Territorio. Vincoli e linee guida dalla Regione.

Carta del patrimonio territoriale dei paesaggi della Puglia

Carta del patrimonio territoriale dei paesaggi della Puglia

La Terra di Bari si fa in tre per il piano paesaggistico _ Ecco le «ricette» per Puglia centrale, Murgia dei Trulli e Alta Murgia

Per il paesaggio si fanno in tre, Bari e la sua provincia. Anzi tutto il territorio regionale si ridisegna in zone che non corrispondono affatto alla divisione amministrativa delle province. Undici zone, più precisamente «ambiti», tre dei quali interessano il Barese (e un po’ di più…): la «Puglia centrale», la «Murgia dei Trulli» e l’«Alta Murgia». Ecco come ci vede il Piano paesaggistico territoriale regionale, che affronta fra le polemiche il percorso finale: l’esame in Commissione e poi l’approvazione del Consiglio regionale.
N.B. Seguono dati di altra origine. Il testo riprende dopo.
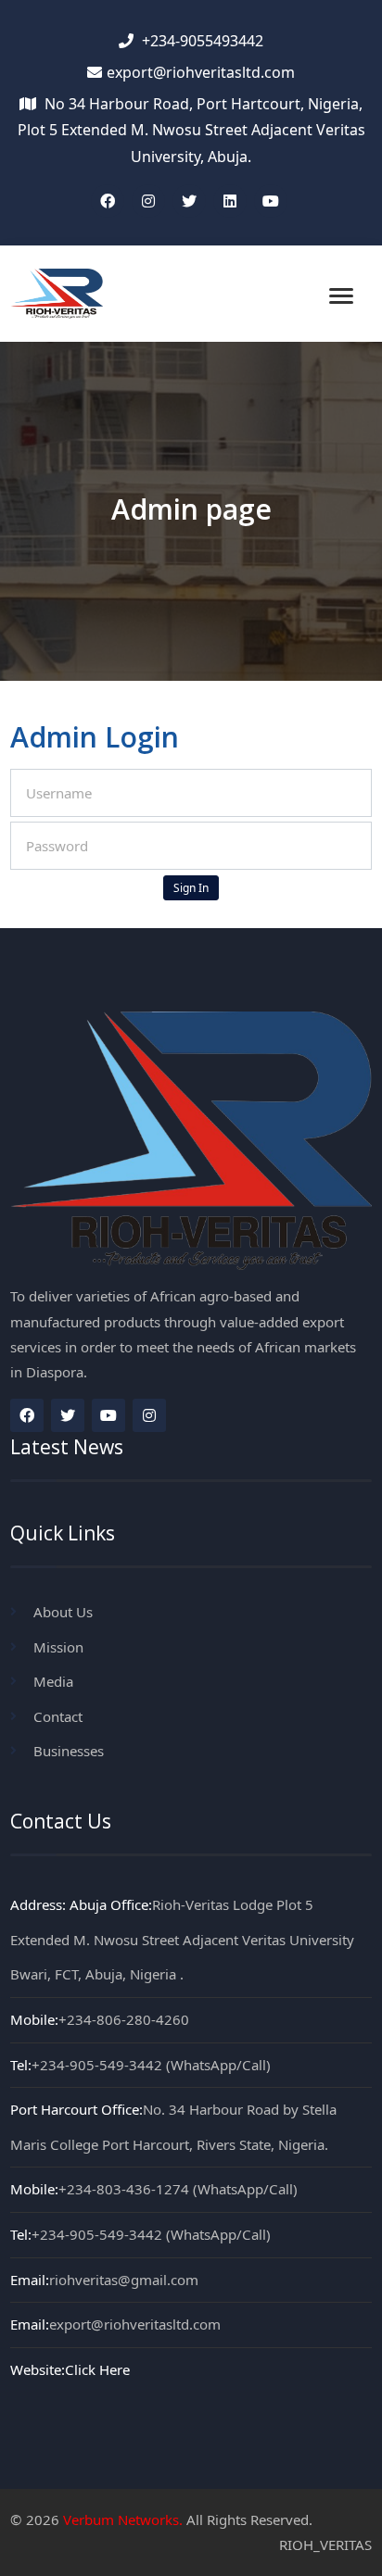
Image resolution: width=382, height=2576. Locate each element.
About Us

Fra le critiche e gli annunci di battaglia, nonostante la sua elaborazione abbia richiesto cinque anni.

Il Piano paesaggistico della Puglia comunque un record l’ha già conquistato: è il primo piano del genere adottato in Italia e conforme al Codice dei beni culturali. Ma in che cosa consiste il Pptr? È un atto – ha valore di legge – con cui si stabilisce che cosa si può fare e che cosa invece è vietato nella trasformazione del paesaggio. Rispetto al Putt/p (il piano urbanistico tematico del paesaggio) che divideva il territorio in aree tutelate e aree libere (e quindi era solo un catalogo dei vincoli), il piano paesaggistico con una mano vieta e con l’altra consiglia, propone e sollecita progetti.

Alla base del Pptr, avviato sotto la direzione scientifica del professor Alberto Magnaghi, c’è una idea innovativa di paesaggio: non più solo le «bellezze naturali» e i «monumenti» da proteggere ma tutto il territorio è «paesaggio»: città e campagna, zone archeologiche e aree industriali, spiagge e cave dismesse. Ma anche i suoi abitanti con le loro relazioni sociali e le loro attività. In linea con gli indirizzi europei e in particolare con i principi fissati nella Carta di Firenze, sottoscritta nel 2000 e ratificata dalla Stato italiano nel 2006.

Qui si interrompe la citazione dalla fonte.